Yes, we have a large and thriving classical sector in the UK, with higher standards of performance and more imaginative presentation than anything I remember in my formative years. But we shouldn’t have to use the term ‘classical’ almost like an apology. Classical music is our birthright and our heritage, and we should teach, value and nurture it. It’s still in the mainstream. ‘Music’ is a good enough description for me.

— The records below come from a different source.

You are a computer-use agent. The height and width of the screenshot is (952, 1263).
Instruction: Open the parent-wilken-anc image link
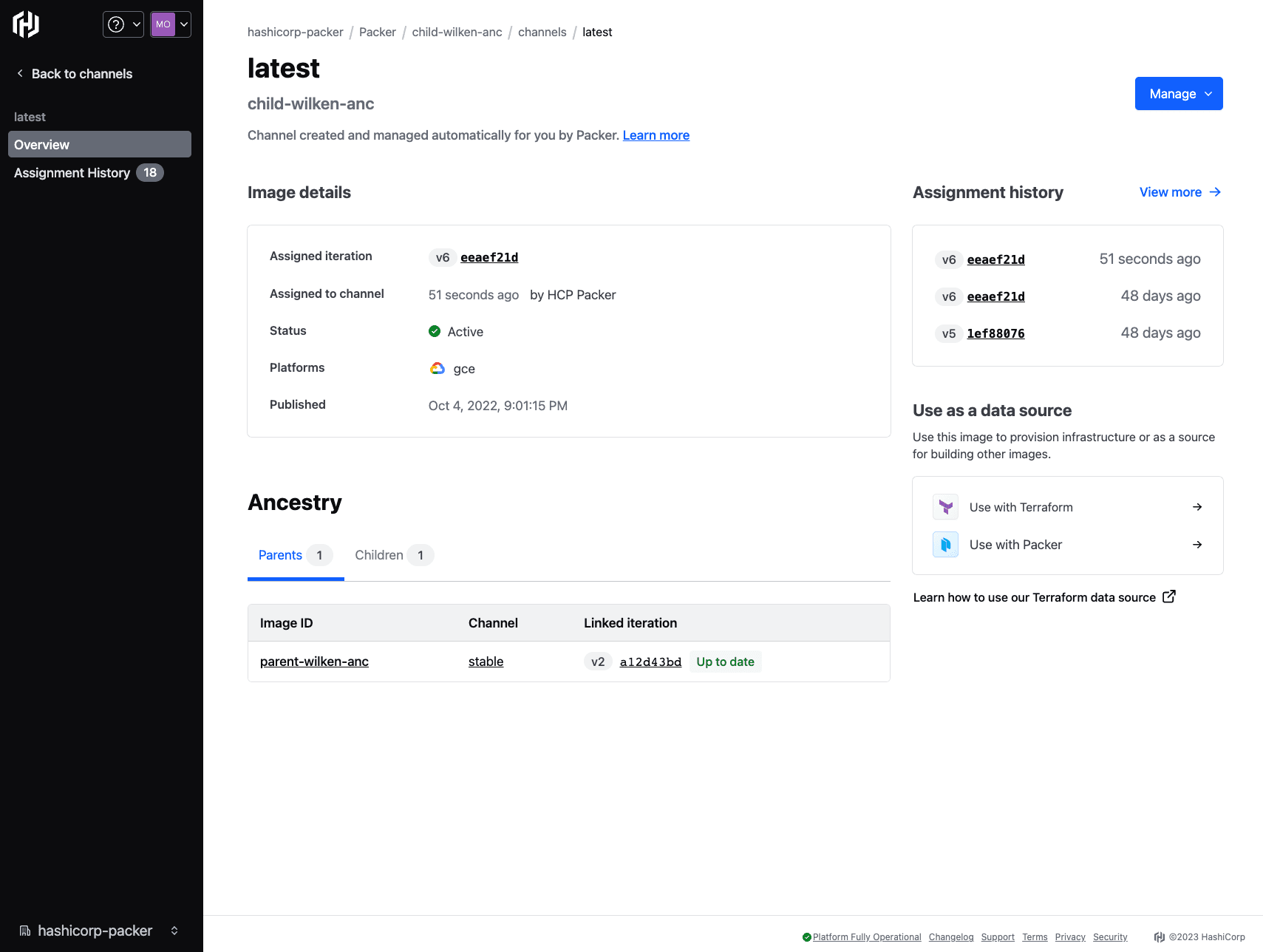pos(314,662)
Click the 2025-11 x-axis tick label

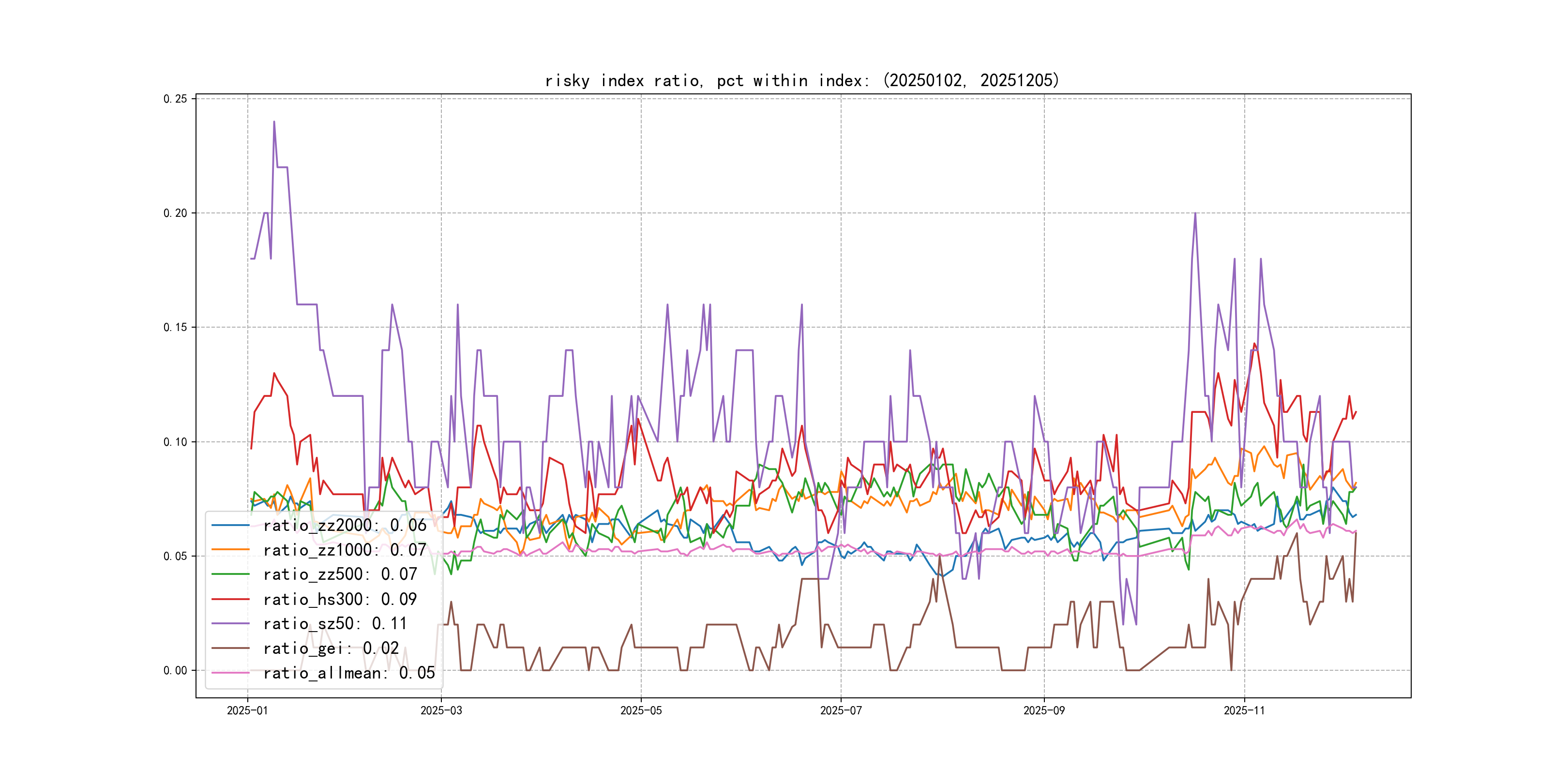[x=1244, y=711]
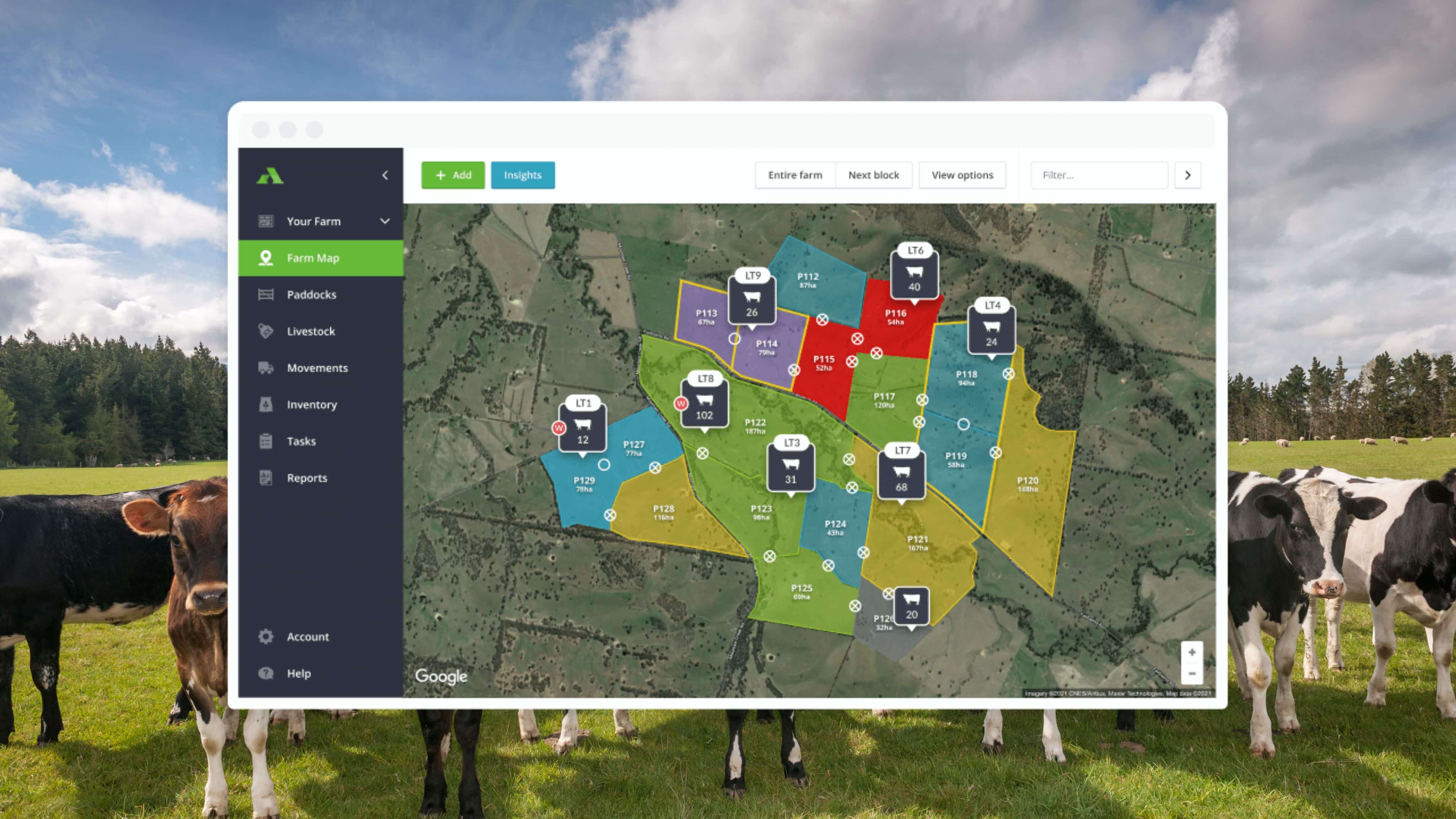Open the Reports icon

coord(266,478)
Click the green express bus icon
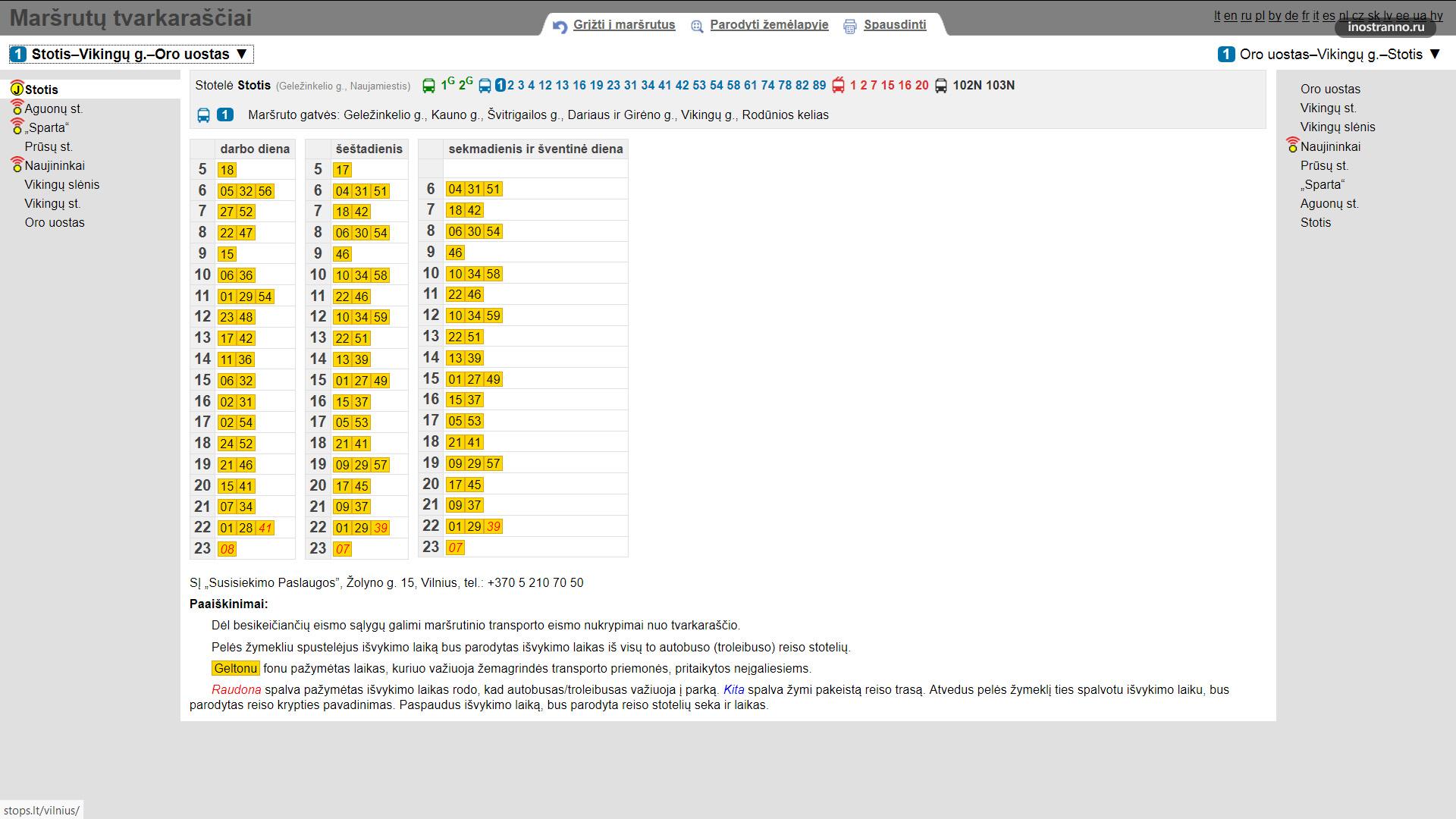1456x819 pixels. pyautogui.click(x=428, y=86)
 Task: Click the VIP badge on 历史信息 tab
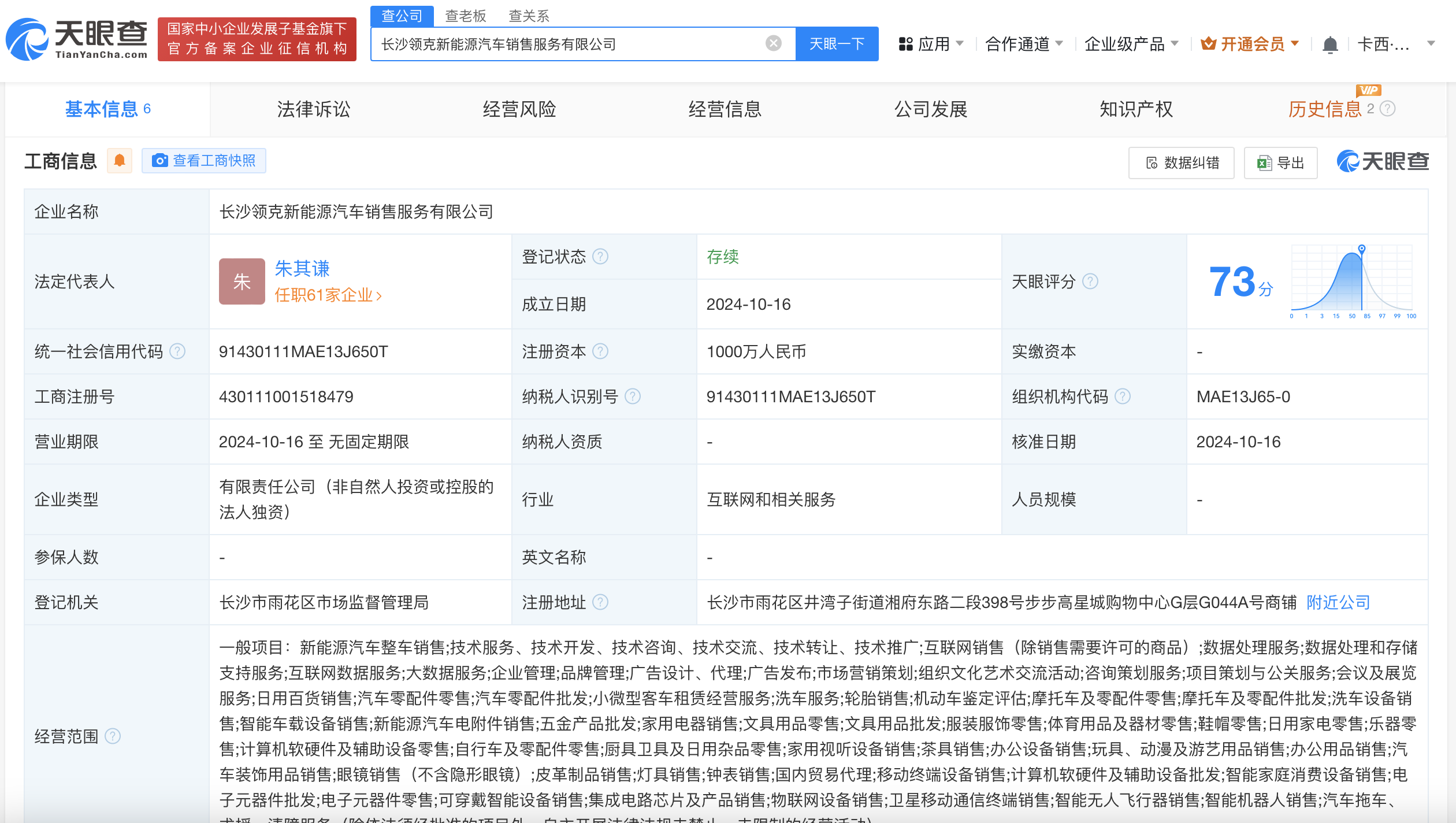1367,91
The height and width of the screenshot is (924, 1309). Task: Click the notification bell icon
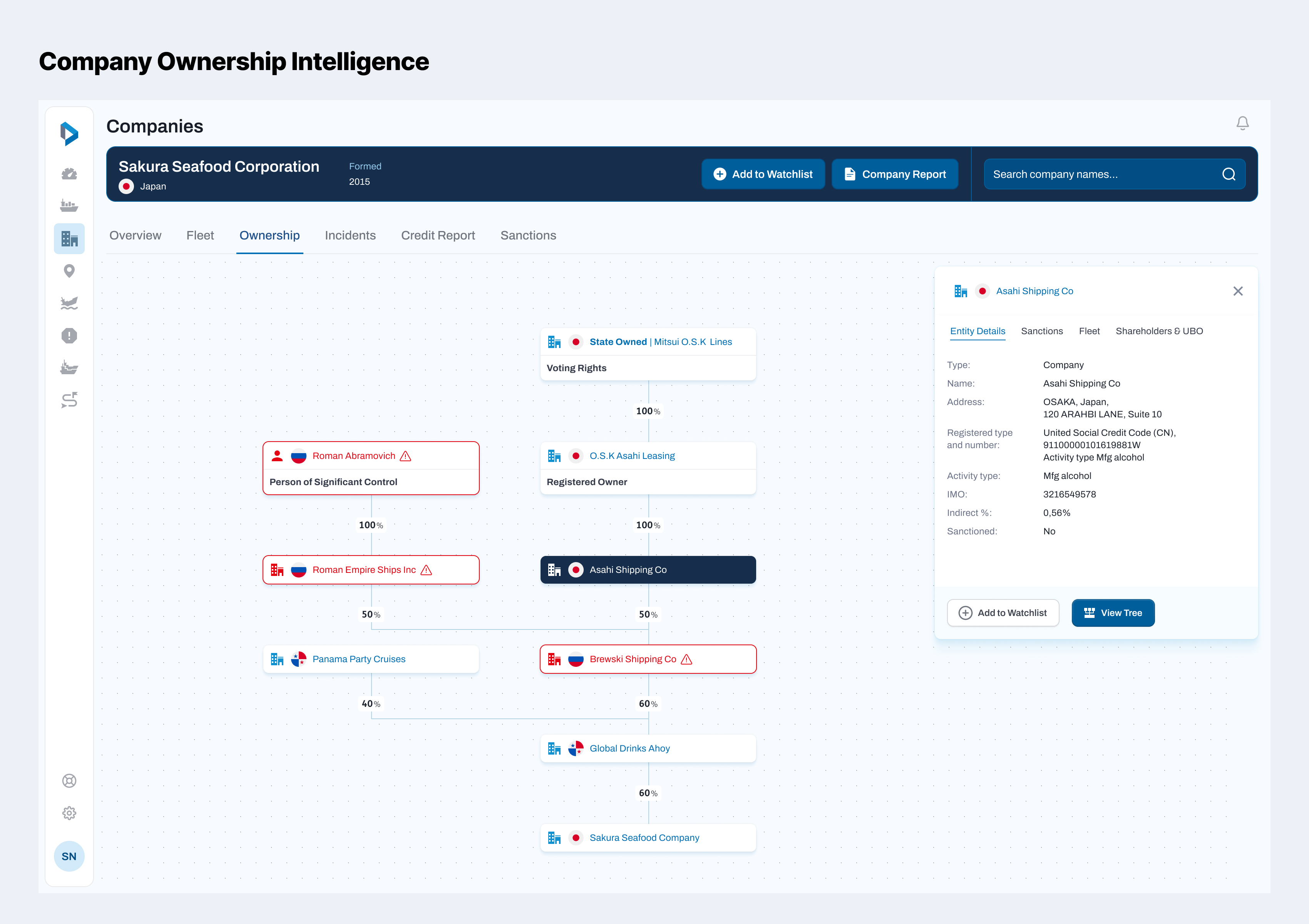pos(1242,123)
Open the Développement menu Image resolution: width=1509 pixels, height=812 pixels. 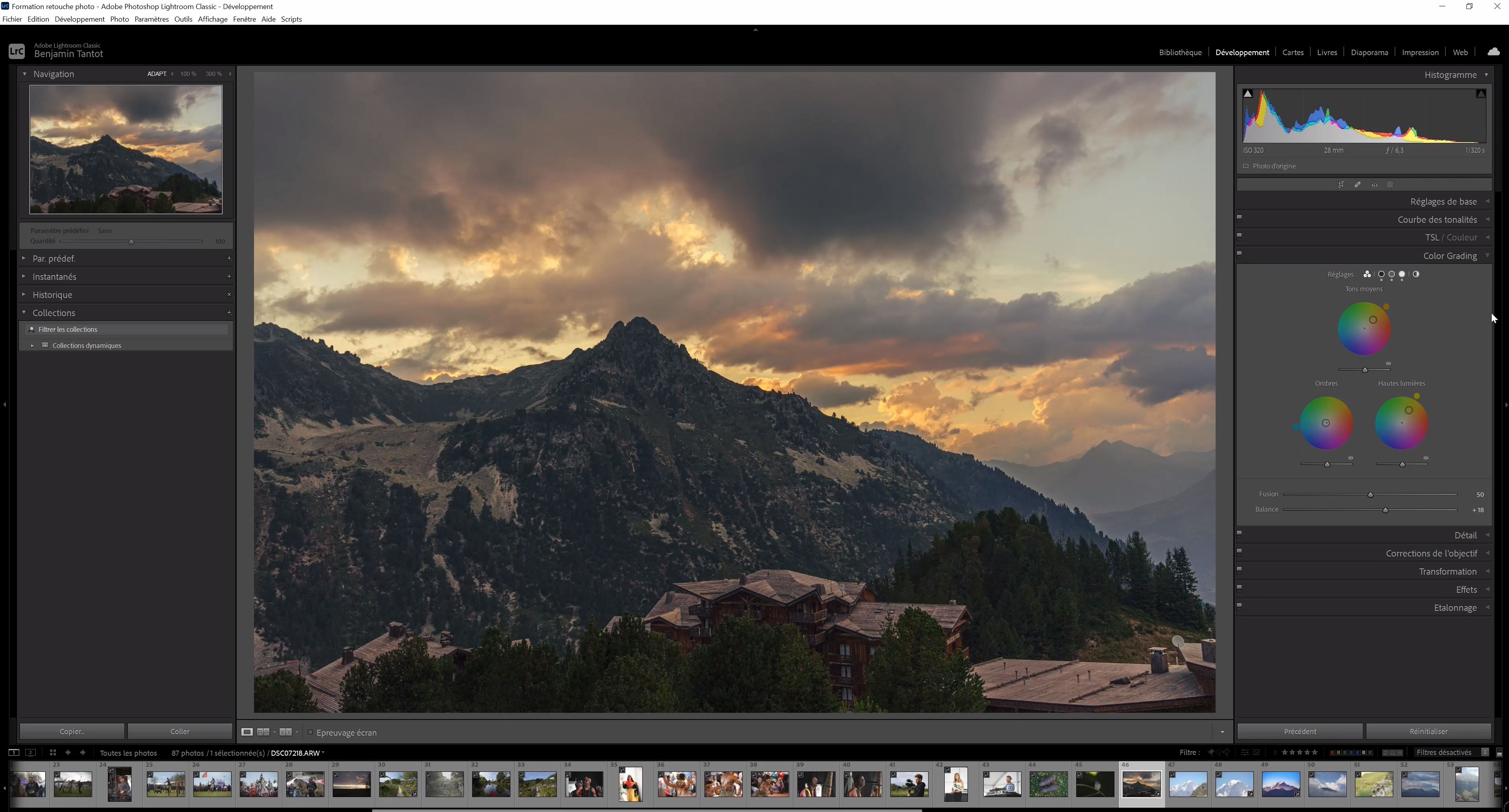click(x=80, y=19)
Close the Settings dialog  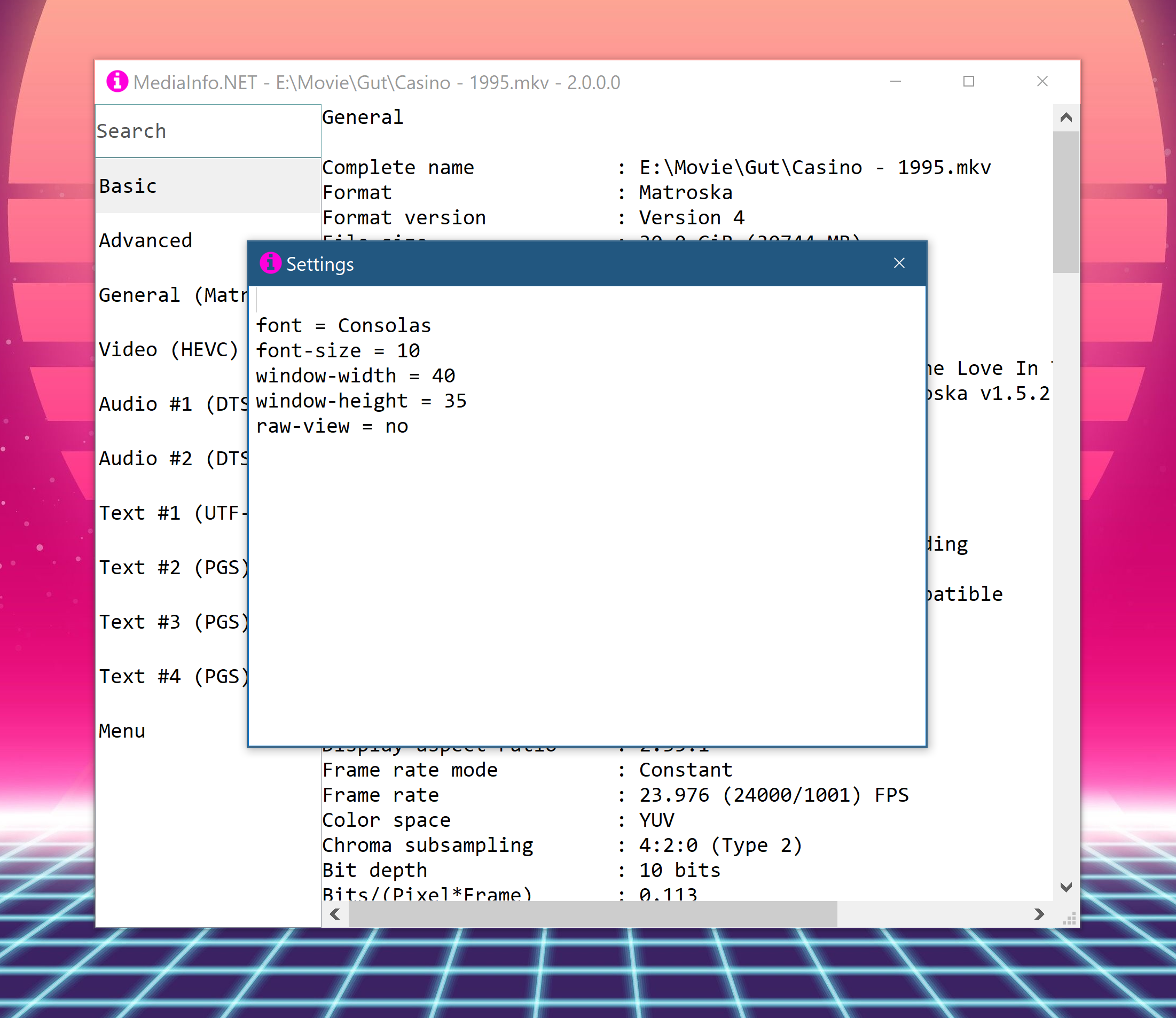click(899, 264)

2 Responses to “What’s in a name?”

  1. Maggie Pate Duffey

    I prefer “contemporary” as the term for anything that hasn’t been classified yet because it is too close to us and as an editor of online critical reviews, always “fight” with writers about the term “Classical” – it’s an era, not a genre. Music is fluid and growing, not stuck. I wish others would adopt this ideal and be more flexible in their labeling. Open to suggestions.

  2. Rahere

    I don’t think such demarkations are desperately helpful. John rather likes my voice, I sang for a now-defunct Choir, Southbank’s Voicelab, leading them in David Byrne’s Meltdown curation high-point in 2015, which made an icon of William Onyeabor, and followed that up by being called in to mentor a starter choir, Beyond the Bassline, intended to bolster VoiceLab. They were working for Shlomo, a fellow member of the extended Swingles family – and a beatboxer. VoiceLab mostly perform classical work. I can’t see a boundary, frankly, between Onyeabor, who we turned into a funk icon in a single performance, Shlomo, and John – we talk to people.
    If you go back 500 years, music was part of the academic norm known as the quadrivium, forcing people to get some heart into their studies – the Scientific Revolution simplified matters, removing the imagination, rather at the behest of Rome (Athanasius Kircher being the chief culprit). The finest example I know of of the quadrivium was Pierre d’Ailly’s assembly of the young Dufay and van Eyck into his entourage at the Council of Constance, implementing a recommendation from Jean Gerson to examine the work of Jan van Ruusbroeck to create a justification for inverting the social order in the wake of the Black Death to stop the 5 Conciliar Kings adding to the chaos by fighting each other (the Hundred Years War). That work was brought to a head under Nicholas of Kues in the simultaneous overturn of the Papacy, removing it from the Roman Famiglias in 1430, with the election of Eugenius IV to the Holy See: the works in question are Ruusbroek’s Spiritual Tabernacle (the foundation of Requiem theology), Dufay’s L’Homme Armé mass (the greatest hit of all time, we know it as The Armed Man – Karl was a “pop” musician, like me ejected from the scene by the A&R mob in 1977), and van Eyck’s Mystic Lamb and Spiritual Tabernacle. One act in the Council of Constance, putting an end to the Papal schism caused by the partisan politics of the monarchs, which started the Renaissance.
    This is the heritage we celebrate, and if there’s one thing I’d love to do, it’s gag the critics. If you’re that good, come join us and perform. If you’re not, stop taking pot-shots from the sides, because those who can, do. Those who can’t, teach. And those who can’t teach, criticise. Me, I’m off to sing under John in Marylebone now, in one of his Come-and-Sings, which opens the door to you to do exactly that, in a Church whose basement deals in pure spirituality.